Structural interventions, which are defined as specific programs created to “push” adherence within non-adherent patients could be as twice as effective as “general ones”.This programs could include specially trained nurses for administer treatment or at place of work programs.
Who has to be responsible for provide this interventions?
There has been lots of discussion regarding the actual implications of the involvement on these actions.
While it’s clear that something has to be done in order to improve adherence rates amongst patients, it’s more difficult to determine who has the moral / ethical authority to do so.
Governments could play an important role in this matter; however, it is inarguable that it implies a huge amount of resources in cash, headcount, logistics and informatics. In an age where a tough economical crisis is being faced worldwide, allocating resources to improve patient adherence will require in-depth pharmaco-economical studies.
Pharmaceutical Companies have traditionally embraced this quest, due to two obvious factors:
- The serious concern of their products not been associated with poor efficacy (due to treatment dropouts) and
- The economical benefits of doubling or multiplying the total number of units sold for each treatment-span.
The active intervention of the Biopharmaceutical Industry has been challenged by regulatory authorities, as it’s always seen as a proactive communication with and influence to the patient, in order to assure re-purchase of an specific brand.
The Financial Times published today an article about Roche been censored by UK’s Prescriptions Medicines Code of Practice auto-regulatory Authority, for giving ₤10 Toys-R-Us vouchers to persuade children of taking Pulmozime® to prevent pulmonary infections in cystic fibrosis cases.
At first sight, such a determination looks like nonsense; however the line that separates a real and plausible preoccupation for patient compliance from an open effort of pushing sales of a brand, is very thin.
With the recent outcome of the new PhRMA Code of ethics, a more difficult task is been faced: How to really help to improve patient compliance and adherence to treatment while moving within ethical limits.
Is patient education the only way?
Unfortunately our opinion is no. Although patient education looks fancy and could be the most regulatory / ethically correct, patient education is a difficult and rather risky subject.
First of all, a proper situational diagnosis has to be made. When someone (like a government health authority) addresses education as the only or most important factor around poor adherence; it is not recognizing that in many cases, other limitations exist such as the economical ones.
Economical constraints could not be an issue in Canada or Europe but in México and plenty of other countries, medicines are bought almost totally out of the pocket.
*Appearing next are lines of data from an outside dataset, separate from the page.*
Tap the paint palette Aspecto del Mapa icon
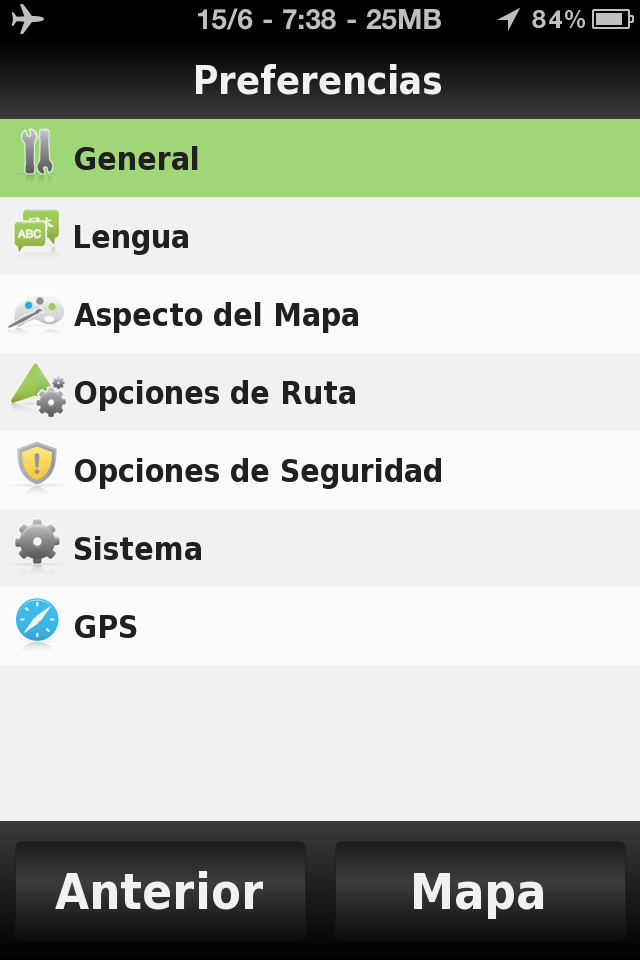 pyautogui.click(x=37, y=313)
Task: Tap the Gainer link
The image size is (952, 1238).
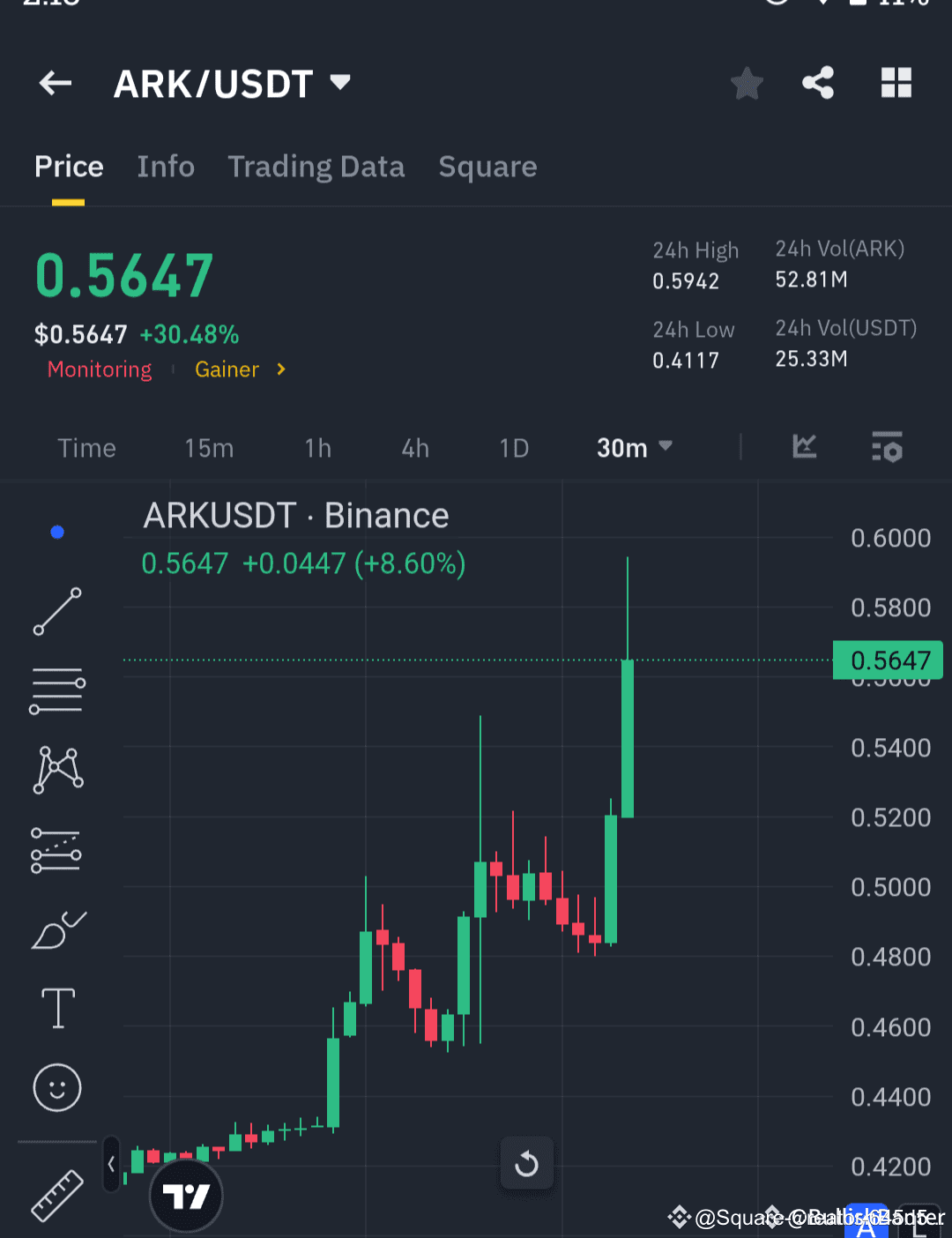Action: pyautogui.click(x=227, y=369)

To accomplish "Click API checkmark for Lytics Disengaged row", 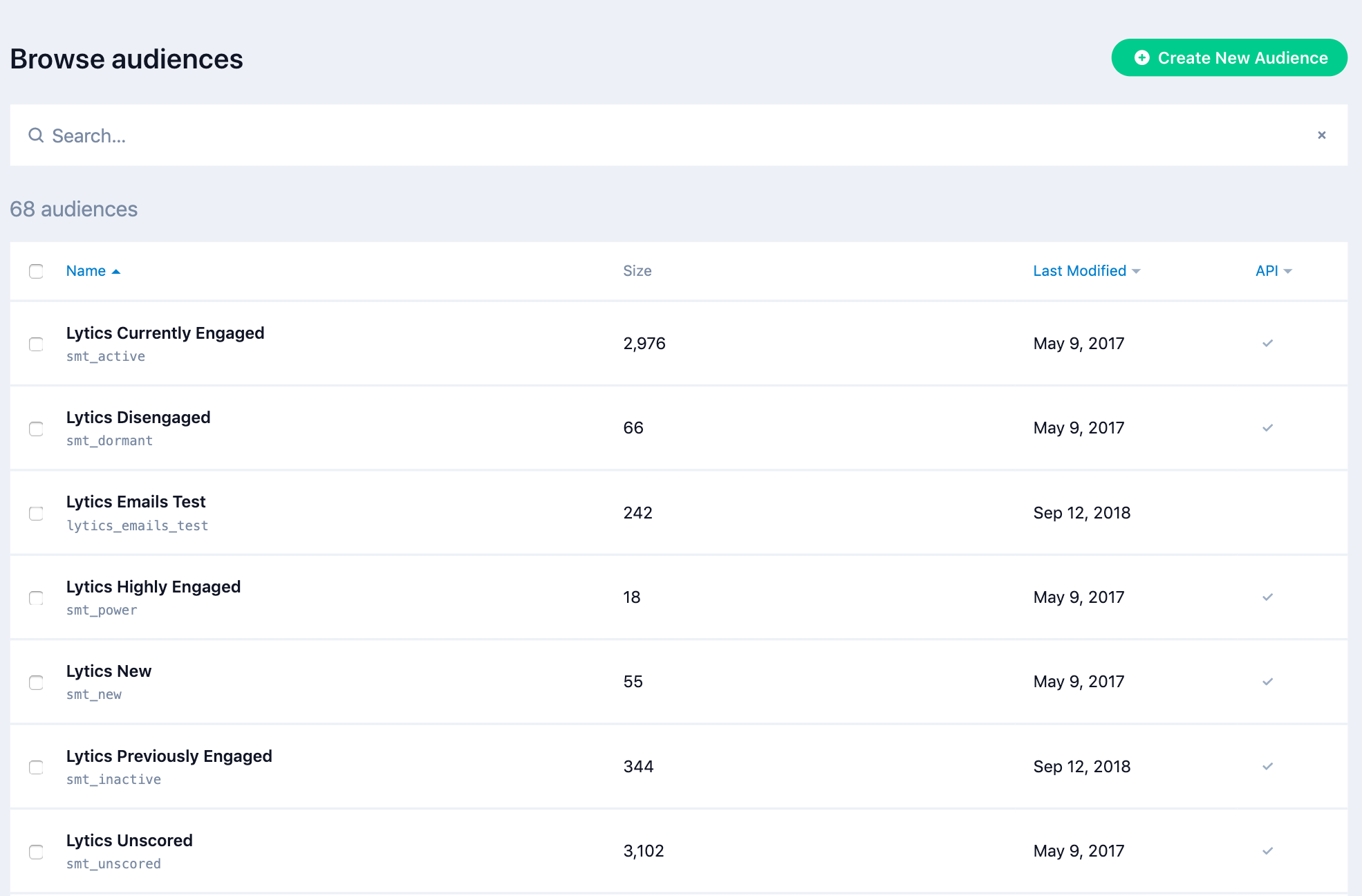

A recent poll conducted by Strategic Consulting within Mexican population, showed that 40% of patients abandoned their treatment because it was expensive, as 50% agreed that a “special price” or direct offer from the laboratory would put them back on track.
In the USA this phenomenon happens with people that only have basic coverage or not insurance at all.
As mentioned, patient groups seem to be a rather effective way to improve compliance, but someone with the appropriate resources should cover the costs of launching and properly operating them.
At this point, the only realistic means for correctly maintaining an effective patient compliance program should come from the Bio-pharmaceutical Industry.
More flexible and well-thought rules have to be designed in order to assure patients a better environment to maintain their medication regimes.
However, if these companies don’t understand well the responsibility that comes with a direct-communication to the patient, the whole intention of such a maneuver could be jeopardized and the reputation of the Sector would suffer more damage.